Margaret Harwood (March 19, 1885  February 6, 1979) was an American astronomer specializing in photometry and the first director of the Maria Mitchell Observatory in Nantucket, Massachusetts. An asteroid discovered in 1960 was named 7040 Harwood in her honor.

Early life and education
Margaret Harwood was born in 1885 in Littleton, Massachusetts, one of nine children of Herbert Joseph Harwood and Emelie Augusta Green. In 1907 she received her AB from Radcliffe College, where she was a member of Phi Beta Kappa. In 1916, she earned her AM from the University of California.

Career

After graduating college, she worked at the Harvard Observatory and taught in private schools in the Boston area. In 1912, an astronomical fellowship was created for women to work at Maria Mitchell Observatory; Harwood was the first recipient of the fellowship, receiving $1,000. In 1916, at 30 years old, Harwood was named director of Mitchell Observatory, and worked there until her retirement in 1957. 
Her specialty, photometry, involved measuring variation in the light of stars and asteroids, and she applied it particularly to that of the small planet 433 Eros. A member of the American Astronomical Society and Fellow of the Royal Astronomical Society, she traveled widely in Europe and the United States. In 1923, she became the first woman to gain access to the Mount Wilson Observatory, and in 1924 was the first woman allowed to use the observatory's 60-inch telescope, the largest in the world at the time.

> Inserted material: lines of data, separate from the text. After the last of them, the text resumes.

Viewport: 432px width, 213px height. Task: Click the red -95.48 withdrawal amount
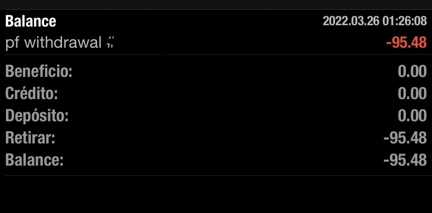click(x=406, y=43)
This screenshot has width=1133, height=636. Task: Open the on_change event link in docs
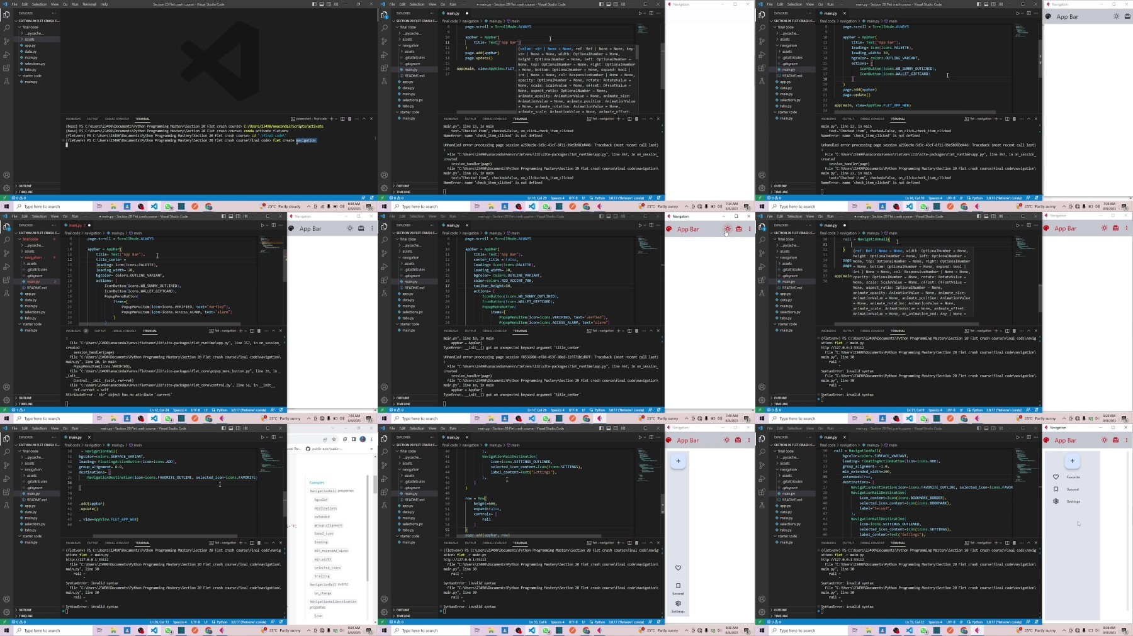(x=323, y=593)
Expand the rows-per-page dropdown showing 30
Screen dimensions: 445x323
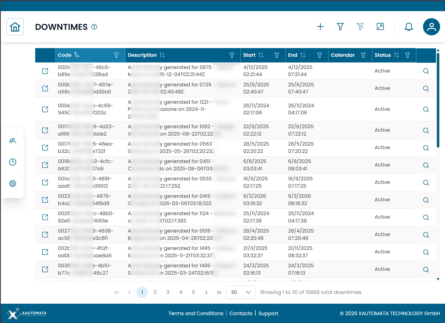pos(241,292)
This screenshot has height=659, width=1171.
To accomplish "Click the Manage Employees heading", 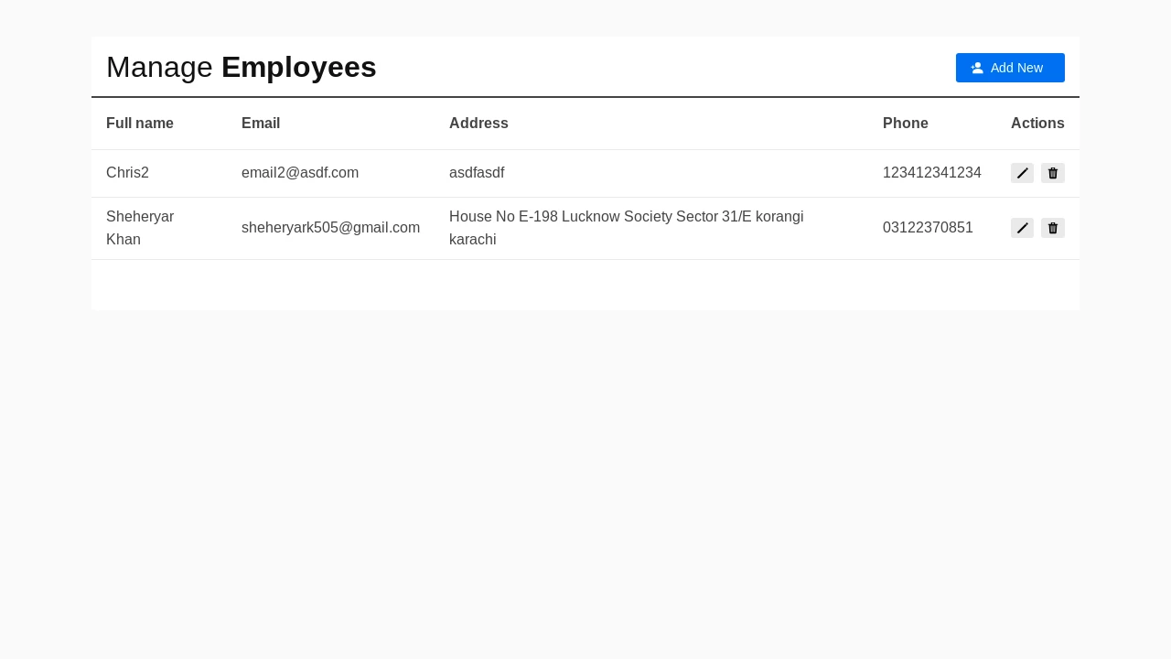I will point(242,67).
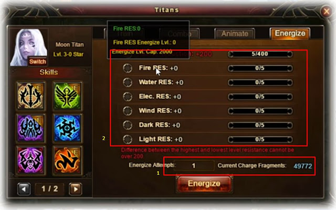Select the Fire RES radio button

(128, 68)
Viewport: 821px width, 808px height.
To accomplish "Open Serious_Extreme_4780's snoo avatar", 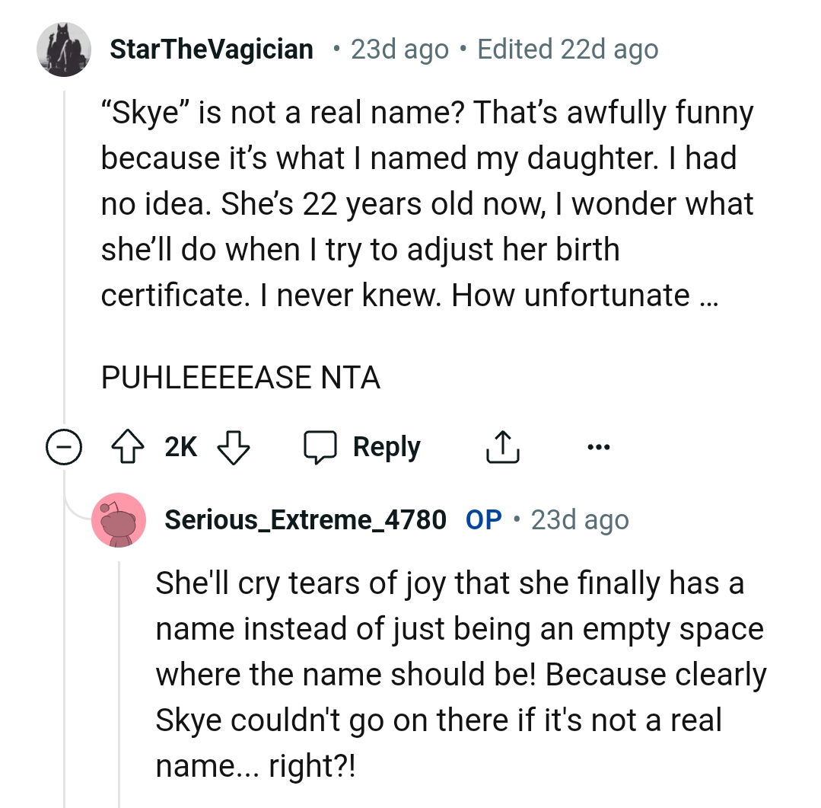I will (119, 519).
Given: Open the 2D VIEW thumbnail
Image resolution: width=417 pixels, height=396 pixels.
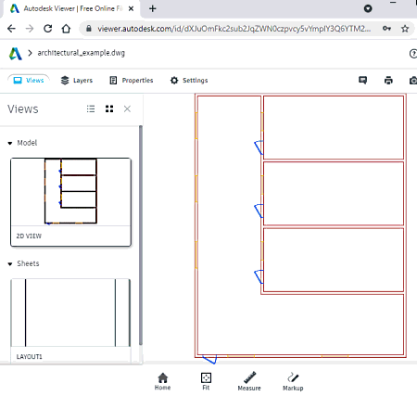Looking at the screenshot, I should point(70,202).
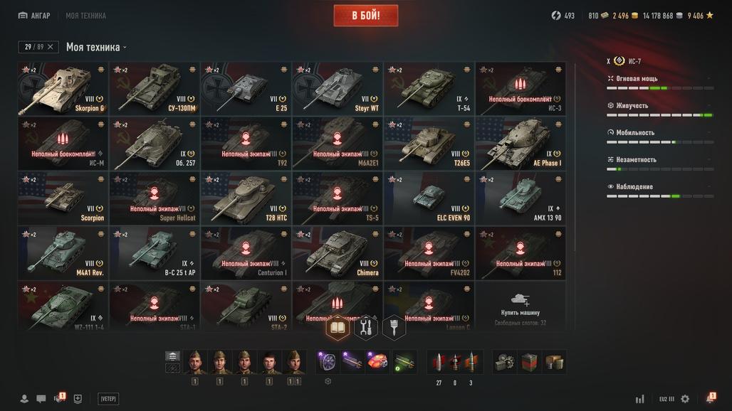Click the В БОЙ! battle button
Screen dimensions: 732x411
click(x=366, y=16)
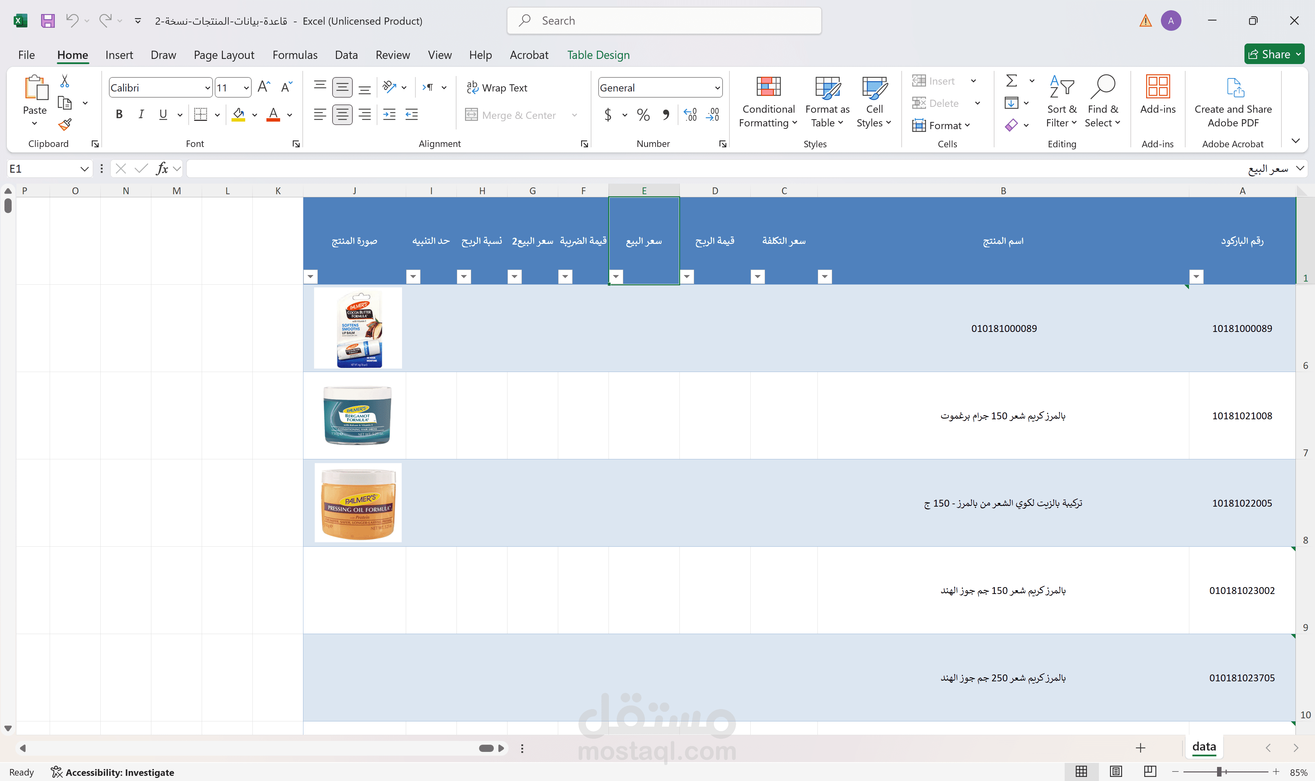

In 1917, she discovered the asteroid 886 Washingtonia four days before its formal recognition by George Henry Peters. At the time, "senior people around her advised her not to report it as a new discovery because it was inappropriate that a woman should be thrust into the limelight with such a claim". However, Harwood did send her photographs of her discovery to Peters for him to include in his study of the asteroid's orbit. In 1960, an asteroid discovered at Palomar, was named in her honor, 7040 Harwood.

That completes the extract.